Scherer-Warren (1996) estabeleceu um claro diagnóstico dos pontos que estariam marcando as discussões políticas e econômicas da década em análise, e fez um prognóstico da necessidade dos movimentos sociais fugirem do isolamento, de se articularem conjuntamente e de trocarem informações, utilizando-se dos mais modernos meios de comunicação existentes, formando redes de movimentos sociais. Ao ocorrer a conexão de vários movimentos em uma rede, tem-se o fortalecimento de cada um individualmente, pois é alimentado por uma carga de informações e conhecimentos, e da rede como um todo, que se retroalimenta constantemente. A rede cumpre o papel de articuladora, organizadora e de fortalecimento dos movimentos abarcados e da causa defendida. Mas, para isso, ela tem que ser constantemente alimentada pelos seus integrantes.

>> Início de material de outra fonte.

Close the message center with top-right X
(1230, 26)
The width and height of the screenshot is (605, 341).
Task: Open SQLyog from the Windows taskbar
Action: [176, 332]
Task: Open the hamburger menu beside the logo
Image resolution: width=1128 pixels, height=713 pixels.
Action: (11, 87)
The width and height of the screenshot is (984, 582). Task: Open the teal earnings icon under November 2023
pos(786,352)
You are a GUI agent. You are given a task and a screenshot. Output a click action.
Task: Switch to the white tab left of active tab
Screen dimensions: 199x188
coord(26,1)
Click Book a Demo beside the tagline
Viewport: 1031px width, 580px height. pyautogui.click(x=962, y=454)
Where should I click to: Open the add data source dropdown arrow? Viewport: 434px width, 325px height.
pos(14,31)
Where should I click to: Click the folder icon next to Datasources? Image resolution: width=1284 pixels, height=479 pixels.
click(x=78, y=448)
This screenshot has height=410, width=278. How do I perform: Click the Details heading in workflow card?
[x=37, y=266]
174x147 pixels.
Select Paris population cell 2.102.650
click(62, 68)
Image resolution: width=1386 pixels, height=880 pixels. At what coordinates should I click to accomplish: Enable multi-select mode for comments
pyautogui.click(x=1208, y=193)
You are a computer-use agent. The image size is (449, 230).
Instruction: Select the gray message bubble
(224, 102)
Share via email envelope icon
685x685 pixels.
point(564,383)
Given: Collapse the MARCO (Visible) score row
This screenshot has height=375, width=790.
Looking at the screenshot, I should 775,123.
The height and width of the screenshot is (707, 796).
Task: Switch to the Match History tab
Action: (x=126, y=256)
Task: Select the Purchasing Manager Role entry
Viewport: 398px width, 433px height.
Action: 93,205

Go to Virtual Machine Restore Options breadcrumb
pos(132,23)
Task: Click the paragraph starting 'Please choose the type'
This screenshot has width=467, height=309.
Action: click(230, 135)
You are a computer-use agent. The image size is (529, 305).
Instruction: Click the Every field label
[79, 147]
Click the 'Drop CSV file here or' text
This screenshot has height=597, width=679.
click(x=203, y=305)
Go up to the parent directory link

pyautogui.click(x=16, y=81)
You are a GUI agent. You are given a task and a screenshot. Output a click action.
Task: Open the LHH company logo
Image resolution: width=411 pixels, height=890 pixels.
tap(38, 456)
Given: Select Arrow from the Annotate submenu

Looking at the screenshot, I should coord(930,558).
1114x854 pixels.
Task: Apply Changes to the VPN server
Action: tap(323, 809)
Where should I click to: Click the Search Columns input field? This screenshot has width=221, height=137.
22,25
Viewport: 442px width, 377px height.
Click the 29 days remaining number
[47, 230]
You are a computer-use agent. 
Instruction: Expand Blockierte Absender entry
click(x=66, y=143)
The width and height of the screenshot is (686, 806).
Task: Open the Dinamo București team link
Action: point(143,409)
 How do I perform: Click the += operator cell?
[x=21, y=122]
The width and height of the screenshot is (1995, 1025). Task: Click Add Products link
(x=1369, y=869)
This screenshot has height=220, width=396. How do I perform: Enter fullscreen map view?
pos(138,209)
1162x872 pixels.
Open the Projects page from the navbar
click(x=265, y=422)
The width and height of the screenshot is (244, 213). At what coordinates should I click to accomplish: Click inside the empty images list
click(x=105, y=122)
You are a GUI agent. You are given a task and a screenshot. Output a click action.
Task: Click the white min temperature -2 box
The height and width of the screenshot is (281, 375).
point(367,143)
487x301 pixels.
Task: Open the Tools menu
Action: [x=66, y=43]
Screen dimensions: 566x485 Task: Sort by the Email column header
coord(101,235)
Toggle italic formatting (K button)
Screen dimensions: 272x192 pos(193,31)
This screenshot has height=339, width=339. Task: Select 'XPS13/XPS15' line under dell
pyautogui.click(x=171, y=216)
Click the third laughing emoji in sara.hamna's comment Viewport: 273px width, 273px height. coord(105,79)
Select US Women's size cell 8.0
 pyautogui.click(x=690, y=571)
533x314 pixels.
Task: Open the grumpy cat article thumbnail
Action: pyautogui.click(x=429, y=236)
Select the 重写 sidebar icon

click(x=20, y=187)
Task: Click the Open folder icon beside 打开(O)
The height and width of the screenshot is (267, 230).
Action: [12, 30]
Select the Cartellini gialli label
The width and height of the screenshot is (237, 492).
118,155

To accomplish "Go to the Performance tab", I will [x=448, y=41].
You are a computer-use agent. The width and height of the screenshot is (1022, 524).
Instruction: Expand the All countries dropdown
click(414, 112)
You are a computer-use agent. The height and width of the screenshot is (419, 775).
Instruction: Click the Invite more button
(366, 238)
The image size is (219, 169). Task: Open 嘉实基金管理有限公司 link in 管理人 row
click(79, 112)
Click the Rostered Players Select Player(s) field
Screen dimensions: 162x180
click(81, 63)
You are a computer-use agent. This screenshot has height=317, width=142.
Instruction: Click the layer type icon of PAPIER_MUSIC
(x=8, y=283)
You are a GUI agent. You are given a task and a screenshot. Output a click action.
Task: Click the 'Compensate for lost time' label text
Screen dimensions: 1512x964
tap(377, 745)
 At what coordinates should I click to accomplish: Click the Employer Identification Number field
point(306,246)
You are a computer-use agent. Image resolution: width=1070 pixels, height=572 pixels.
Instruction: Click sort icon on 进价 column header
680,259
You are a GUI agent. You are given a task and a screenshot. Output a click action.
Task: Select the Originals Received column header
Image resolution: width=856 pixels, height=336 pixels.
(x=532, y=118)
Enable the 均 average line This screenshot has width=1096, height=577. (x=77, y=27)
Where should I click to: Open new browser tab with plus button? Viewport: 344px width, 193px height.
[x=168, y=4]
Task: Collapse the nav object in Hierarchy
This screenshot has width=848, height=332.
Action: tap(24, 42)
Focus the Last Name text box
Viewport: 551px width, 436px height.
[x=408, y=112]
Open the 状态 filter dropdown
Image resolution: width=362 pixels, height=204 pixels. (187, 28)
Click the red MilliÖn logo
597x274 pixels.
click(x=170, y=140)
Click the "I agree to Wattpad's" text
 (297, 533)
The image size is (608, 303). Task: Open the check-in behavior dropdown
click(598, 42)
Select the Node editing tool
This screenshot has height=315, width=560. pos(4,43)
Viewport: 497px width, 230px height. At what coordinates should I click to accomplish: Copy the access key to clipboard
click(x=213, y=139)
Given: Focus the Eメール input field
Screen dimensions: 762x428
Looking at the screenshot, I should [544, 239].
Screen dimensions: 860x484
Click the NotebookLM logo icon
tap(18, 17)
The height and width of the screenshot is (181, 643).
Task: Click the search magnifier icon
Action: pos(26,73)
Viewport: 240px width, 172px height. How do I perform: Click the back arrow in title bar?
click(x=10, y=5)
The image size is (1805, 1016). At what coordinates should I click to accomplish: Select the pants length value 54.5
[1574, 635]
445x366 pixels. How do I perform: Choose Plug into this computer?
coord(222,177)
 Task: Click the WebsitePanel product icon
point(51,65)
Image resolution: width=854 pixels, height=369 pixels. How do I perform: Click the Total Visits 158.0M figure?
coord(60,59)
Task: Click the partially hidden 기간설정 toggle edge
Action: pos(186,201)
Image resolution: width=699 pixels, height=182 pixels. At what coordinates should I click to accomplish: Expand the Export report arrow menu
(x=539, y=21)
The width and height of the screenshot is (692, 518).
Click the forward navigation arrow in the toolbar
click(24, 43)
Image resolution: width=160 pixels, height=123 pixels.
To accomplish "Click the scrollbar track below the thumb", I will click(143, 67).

As redes de movimentos sociais agrupam várias organizações de diferentes portes, lugares, identidades sociais, ideologias e buscam unir forças para gerar uma sinergia em torno de seus objetivos. Torna-se um espaço público que consegue superar barreiras geográficas, limitações financeiras, contornar as desigualdades de acesso e de informações, ampliando o alcance de atuação e a organização de estratégias de lutas mais eficazes por parte desses movimentos. É uma nova forma de cosmopolitivismo. Porém, é importante destacar que aproximar sujeitos com identidades, culturas e lutas específicas por meio de redes de movimentos sociais não é possível sob uma teoria geral; faz-se necessário criar outra maneira de entender e articular conhecimentos, práticas e ações coletivas, sem permanecer na fragmentação existente, criando-se “inteligibilidade recíproca na interior da pluralidade” (SANTOS, 2007 p. 39). Faz-se necessário ter uma teoria de tradução43, que torne as diferentes lutas mutuamente inteligíveis e que permita aos atores coletivos conversarem sobre as opressões a que resistem e as aspirações que os animam.

43 Para Santos (2007), tradução é entendido como um processo inter-cultural e inter-social, onde buscar-se-ia

saber o que há de comum e de diferente entre os diversos movimentos, com o intuito de criar inteligibilidade entre os mesmos, sem destruir a diversidade.